Head loss due to sudden enlargement — a pipe expands from area 0.1 m² to 0.3 m². If Q = 0.3 m³/s, the head loss across the expansion is:

Difficulty: Medium

Correct Answer: 2/g m of water

Explanation:


Introduction / Context:
Sudden expansions cause flow separation and mixing, producing a dissipative head loss. The Borda–Carnot relation gives this loss in terms of the velocity change across the area enlargement.


Given Data / Assumptions:

  • Upstream area A1 = 0.1 m²; downstream area A2 = 0.3 m².
  • Discharge Q = 0.3 m³/s (steady, incompressible water).
  • Loss formula for sudden expansion: h_L = (v1 − v2)^2 / (2 * g).


Concept / Approach:

Compute velocities from continuity: v = Q / A. Substitute into the Borda–Carnot expression to obtain head loss in metres of water.


Step-by-Step Solution:

Compute upstream velocity v1 = Q / A1 = 0.3 / 0.1 = 3 m/s.Compute downstream velocity v2 = Q / A2 = 0.3 / 0.3 = 1 m/s.Apply loss formula: h_L = (v1 − v2)^2 / (2 * g) = (3 − 1)^2 / (2 * g) = 4 / (2 * g) = 2 / g m.Thus the head loss equals 2/g metres of water.

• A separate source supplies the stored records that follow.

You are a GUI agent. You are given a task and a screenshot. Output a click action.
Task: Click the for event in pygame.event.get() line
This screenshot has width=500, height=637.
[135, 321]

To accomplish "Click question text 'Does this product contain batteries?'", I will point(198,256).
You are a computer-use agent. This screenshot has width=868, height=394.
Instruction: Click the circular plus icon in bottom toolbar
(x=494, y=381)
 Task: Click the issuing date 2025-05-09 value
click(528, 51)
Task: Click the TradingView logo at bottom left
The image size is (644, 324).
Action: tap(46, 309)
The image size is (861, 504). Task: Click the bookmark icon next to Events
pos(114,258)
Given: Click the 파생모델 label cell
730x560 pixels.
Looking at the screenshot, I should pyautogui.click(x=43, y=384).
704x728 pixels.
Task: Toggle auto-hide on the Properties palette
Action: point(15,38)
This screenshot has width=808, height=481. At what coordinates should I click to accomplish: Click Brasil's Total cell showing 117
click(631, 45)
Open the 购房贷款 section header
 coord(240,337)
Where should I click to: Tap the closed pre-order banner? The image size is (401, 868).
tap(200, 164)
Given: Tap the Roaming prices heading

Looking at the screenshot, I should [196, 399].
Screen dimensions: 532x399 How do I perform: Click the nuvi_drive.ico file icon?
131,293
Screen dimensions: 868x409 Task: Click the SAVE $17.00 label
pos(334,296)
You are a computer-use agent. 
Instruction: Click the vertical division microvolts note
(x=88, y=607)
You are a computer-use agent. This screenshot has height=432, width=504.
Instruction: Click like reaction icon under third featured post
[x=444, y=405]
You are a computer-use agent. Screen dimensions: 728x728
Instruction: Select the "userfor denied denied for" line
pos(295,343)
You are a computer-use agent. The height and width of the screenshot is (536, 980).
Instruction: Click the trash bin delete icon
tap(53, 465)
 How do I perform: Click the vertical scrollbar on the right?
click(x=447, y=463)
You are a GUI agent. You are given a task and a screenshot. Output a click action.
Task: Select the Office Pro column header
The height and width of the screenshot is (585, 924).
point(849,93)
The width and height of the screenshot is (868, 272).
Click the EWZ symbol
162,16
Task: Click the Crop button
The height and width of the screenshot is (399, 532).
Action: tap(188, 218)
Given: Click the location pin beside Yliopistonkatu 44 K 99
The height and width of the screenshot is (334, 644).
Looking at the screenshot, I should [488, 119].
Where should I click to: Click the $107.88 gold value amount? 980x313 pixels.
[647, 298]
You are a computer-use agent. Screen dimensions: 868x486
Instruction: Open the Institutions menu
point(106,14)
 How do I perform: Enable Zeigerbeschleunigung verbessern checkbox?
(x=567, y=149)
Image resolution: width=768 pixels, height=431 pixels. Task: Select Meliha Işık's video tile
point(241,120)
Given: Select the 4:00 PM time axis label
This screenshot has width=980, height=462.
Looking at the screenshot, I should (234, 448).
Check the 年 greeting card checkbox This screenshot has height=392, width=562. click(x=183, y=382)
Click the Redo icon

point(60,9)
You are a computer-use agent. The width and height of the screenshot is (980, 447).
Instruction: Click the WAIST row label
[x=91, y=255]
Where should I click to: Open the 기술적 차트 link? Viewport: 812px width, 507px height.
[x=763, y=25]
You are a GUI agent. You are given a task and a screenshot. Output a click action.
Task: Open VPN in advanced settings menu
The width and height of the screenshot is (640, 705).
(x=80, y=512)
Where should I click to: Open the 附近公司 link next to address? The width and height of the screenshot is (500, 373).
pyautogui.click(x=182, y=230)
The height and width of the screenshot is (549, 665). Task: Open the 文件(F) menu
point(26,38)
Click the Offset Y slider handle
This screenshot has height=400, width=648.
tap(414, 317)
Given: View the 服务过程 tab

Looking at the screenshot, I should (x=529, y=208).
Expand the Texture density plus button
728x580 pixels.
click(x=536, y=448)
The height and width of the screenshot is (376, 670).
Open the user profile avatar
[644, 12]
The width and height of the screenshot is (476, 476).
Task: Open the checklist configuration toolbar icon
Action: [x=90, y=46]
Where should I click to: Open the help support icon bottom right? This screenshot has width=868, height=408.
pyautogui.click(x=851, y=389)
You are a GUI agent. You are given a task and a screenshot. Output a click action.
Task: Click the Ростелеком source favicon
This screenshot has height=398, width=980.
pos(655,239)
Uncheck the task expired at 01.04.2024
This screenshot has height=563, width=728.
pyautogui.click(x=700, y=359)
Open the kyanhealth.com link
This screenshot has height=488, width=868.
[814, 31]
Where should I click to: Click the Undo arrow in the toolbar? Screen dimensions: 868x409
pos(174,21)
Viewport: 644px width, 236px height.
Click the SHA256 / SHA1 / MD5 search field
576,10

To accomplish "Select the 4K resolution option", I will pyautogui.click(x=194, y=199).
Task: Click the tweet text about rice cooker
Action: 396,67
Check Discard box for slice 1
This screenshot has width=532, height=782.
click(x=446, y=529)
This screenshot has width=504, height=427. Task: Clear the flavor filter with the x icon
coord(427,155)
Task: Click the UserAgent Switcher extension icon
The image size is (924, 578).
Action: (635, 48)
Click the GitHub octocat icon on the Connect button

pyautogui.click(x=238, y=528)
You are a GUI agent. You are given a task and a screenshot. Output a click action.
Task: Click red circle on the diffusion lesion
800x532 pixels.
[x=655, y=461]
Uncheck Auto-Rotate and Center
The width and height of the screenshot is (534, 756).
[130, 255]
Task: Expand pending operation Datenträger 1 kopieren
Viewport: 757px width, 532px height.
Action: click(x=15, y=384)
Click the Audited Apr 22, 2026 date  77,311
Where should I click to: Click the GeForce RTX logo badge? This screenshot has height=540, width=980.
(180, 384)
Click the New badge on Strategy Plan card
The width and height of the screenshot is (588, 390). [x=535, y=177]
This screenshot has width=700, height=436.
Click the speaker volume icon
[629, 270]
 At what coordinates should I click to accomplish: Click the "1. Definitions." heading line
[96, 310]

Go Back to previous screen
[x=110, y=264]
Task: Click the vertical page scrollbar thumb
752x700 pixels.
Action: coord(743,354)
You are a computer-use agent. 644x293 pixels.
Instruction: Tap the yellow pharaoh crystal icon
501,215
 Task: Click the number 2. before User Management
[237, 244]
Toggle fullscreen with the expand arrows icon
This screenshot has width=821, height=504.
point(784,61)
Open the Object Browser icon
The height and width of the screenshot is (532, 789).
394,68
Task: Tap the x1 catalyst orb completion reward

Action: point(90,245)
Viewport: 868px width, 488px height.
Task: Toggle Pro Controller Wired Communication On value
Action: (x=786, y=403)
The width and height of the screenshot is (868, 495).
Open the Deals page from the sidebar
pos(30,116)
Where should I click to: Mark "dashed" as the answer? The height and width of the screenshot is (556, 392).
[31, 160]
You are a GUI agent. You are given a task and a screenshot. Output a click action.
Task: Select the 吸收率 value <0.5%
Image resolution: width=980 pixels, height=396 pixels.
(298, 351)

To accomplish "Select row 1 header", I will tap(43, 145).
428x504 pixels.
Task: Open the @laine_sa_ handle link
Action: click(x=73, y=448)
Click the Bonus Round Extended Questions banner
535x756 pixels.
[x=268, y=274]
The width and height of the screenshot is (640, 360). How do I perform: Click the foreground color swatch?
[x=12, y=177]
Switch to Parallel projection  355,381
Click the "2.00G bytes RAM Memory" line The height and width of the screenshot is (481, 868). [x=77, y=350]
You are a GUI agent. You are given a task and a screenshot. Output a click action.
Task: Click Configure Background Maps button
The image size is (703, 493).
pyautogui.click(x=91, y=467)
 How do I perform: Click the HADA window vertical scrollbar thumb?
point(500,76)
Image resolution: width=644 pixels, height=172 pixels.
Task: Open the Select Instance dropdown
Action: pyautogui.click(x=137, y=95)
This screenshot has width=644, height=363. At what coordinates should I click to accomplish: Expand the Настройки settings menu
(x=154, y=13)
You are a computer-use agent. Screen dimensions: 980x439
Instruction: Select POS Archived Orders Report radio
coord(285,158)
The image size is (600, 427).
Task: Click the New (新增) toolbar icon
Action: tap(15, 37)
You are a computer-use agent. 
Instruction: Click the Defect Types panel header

Verification / Alternative check (if short method exists):

Energy-grade line drop computed by momentum balance across a control volume yields the same value for sudden expansion loss.


Why Other Options Are Wrong:

g/2 or g m are dimensionally inconsistent in this context; “1g” is not meaningful; zero loss contradicts separation realities.


Common Pitfalls (misconceptions, mistakes):

Using (v1^2 − v2^2)/(2g) instead of (v1 − v2)^2/(2g); forgetting to recompute v after the area change.